··· Article ···

El Grito de Sunset Park:

A Community's Struggle 

Against Police Misconduct

 By Dennis Flores (September 27, 2014)

 

The story begins in Brooklyn, New York's Sunset Park neighborhood, back when I was a counselor in a high school. As I was leaving school one day I noticed that police were abusing one of my students. As I got closer I noticed that the young man was crying and was not resisting arrest. From a distance I began taking photos and filming. I called 911 and reported this incident of police misconduct. The answer I received was 15 officers who confronted me with nightsticks, mace and false charges. I was incarcerated for simply being an observer and having the temerity to report it.

 

Twelve years later I'm still on the same path and I have gotten to a level whereby my community, Sunset Park, is responding. The neighborhood is acting upon the seeds that I have sowed on said path. I have been transformed from a victim to an activist helping other victims to transform themselves and to channel their courage to use the camera as an arm of denunciation, to spread the images of the realities that exist in the streets of our cities.

 

Over the last few weeks the world has borne witness to what I experienced firsthand. The world has been able to get a sampling of what reality is like in the United States. The images that are now coming out of Sunset Park are the testimonies of the street vendors, hardworking families and Latino citizens; it's the pain, the blood and tears, a sense of anger that can no longer be ignored.

··· Available data ···

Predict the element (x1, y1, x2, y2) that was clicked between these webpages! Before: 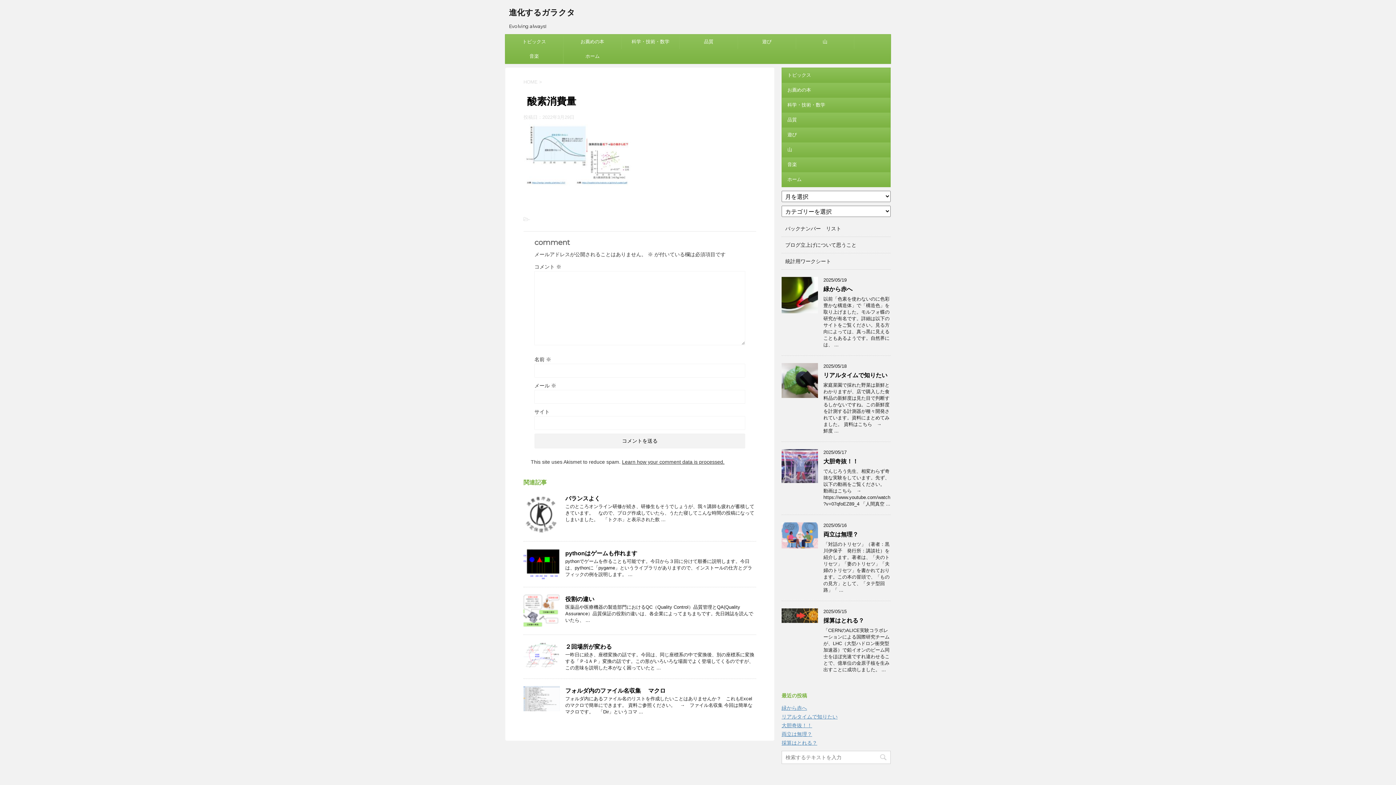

···

**Instruction A**
Please switch "counselor" to "teacher" and write out everything from "By Dennis Flores" down to "to report it." in the Sunset Park article.
**Instruction B**
According to the Sunset Park article, how many officers confronted the author after the 911 call?
The data above play no part in this.

**Full response A**
By Dennis Flores (September 27, 2014)

 

The story begins in Brooklyn, New York's Sunset Park neighborhood, back when I was a teacher in a high school. As I was leaving school one day I noticed that police were abusing one of my students. As I got closer I noticed that the young man was crying and was not resisting arrest. From a distance I began taking photos and filming. I called 911 and reported this incident of police misconduct. The answer I received was 15 officers who confronted me with nightsticks, mace and false charges. I was incarcerated for simply being an observer and having the temerity to report it.

**Full response B**
15 officers.